Im Grundsatz sei das Landgericht zutreffend davon ausgegangen, dass die Verfügungsklägerin die Darlegungs- und Beweislast in Hinblick auf die Anspruchsvoraussetzungen, also auch die Irreführung trage (MünchKomm UWG/Busche § 5 Rn. 250). Eine Beweislastumkehr gebe es im Zusammenhang mit § 5 UWG zwar grundsätzlich nicht (vgl. zuletzt BGH GRUR 2004, 246 – Mondpreise). Anerkannt seien auf der Grundlage des auch im Prozessrecht geltenden Gebots von Treu und Glauben jedoch Beweiserleichterungen, die einer Beweislastumkehr nahe kommen könnten bzw. eine Beweislastumkehr zur Folge hätten.

Insbesondere sei die Beweislastverteilung im Lichte der Irreführungsrichtlinie (Art. 6 der Richtlinie 84/540/EWG) auch gemeinschaftskonform zu beurteilen MünchKomm UWG/Busche § 5 Rn. 251; Hefermehl/Köhler/Bornkamm § 5 UWG Rn. 1.18). Dies betreffe bislang anerkannt solche Konstellationen, in denen es dem Beklagten nicht möglich sei, näher vorzutragen oder zu beweisen, weil es um Umstände aus der Sphäre bzw. dem Verantwortungsbereich des Beklagten gehe (vgl. BVerfG NJW 2000, 1483).
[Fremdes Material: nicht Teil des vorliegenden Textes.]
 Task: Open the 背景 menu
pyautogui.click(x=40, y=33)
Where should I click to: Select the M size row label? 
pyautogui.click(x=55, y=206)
Voraussetzung solle sein, dass der Kläger über einen bloßen Verdacht hinausgehende tatsächliche Anhaltspunkte für eine Unrichtigkeit darlege und unter Beweis stelle (BGH GRUR 1997, 229 – Beratungskompetenz). Dies betreffe insbesondere die Behauptung einer Allein- oder Spitzenstellung.

Bei der Angabe des Gründungsdatums handele es sich zwar nicht um die Behauptung einer Allein- oder Spitzenstellung, die die Verhältnisse bei einer Vielzahl von Marktteilnehmern überprüfen müsste. Auch aus einem für Dritte schwer zugänglichen betriebsinternen Bereich stamme die Angabe zum Gründungsdatum an sich nicht. Das Gründungsjahr eines Unternehmens sei ein Umstand, der grundsätzlich allgemeinen Quellen entnommen werden könne, auch wenn die Ermittlung des Gründungsjahres einer Sphäre entstamme, auf die das werbende Unternehmen leichteren Zugriff habe als ein außenstehender Dritter. Die Besonderheit des vorliegenden Falles bestehe allerdings darin, dass die allgemein zugänglichen Quellen nicht genügend aufschlussreich seien. Denn ihnen lasse sich nicht entnehmen, ob im Jahre 1760 bereits ein Produktionsbetrieb in einem gewissen, Tradition auslösenden Umfange vorhanden gewesen sei, oder lediglich das dem Macheleid erteilte Privileg zusammen mit einer „Experimentierwerkstatt“ ohne die Möglichkeit zur wirtschaftlichen Betätigung.

Der Senat ging in der Folge von einer Beweislastumkehr aus, was er näher darlegte.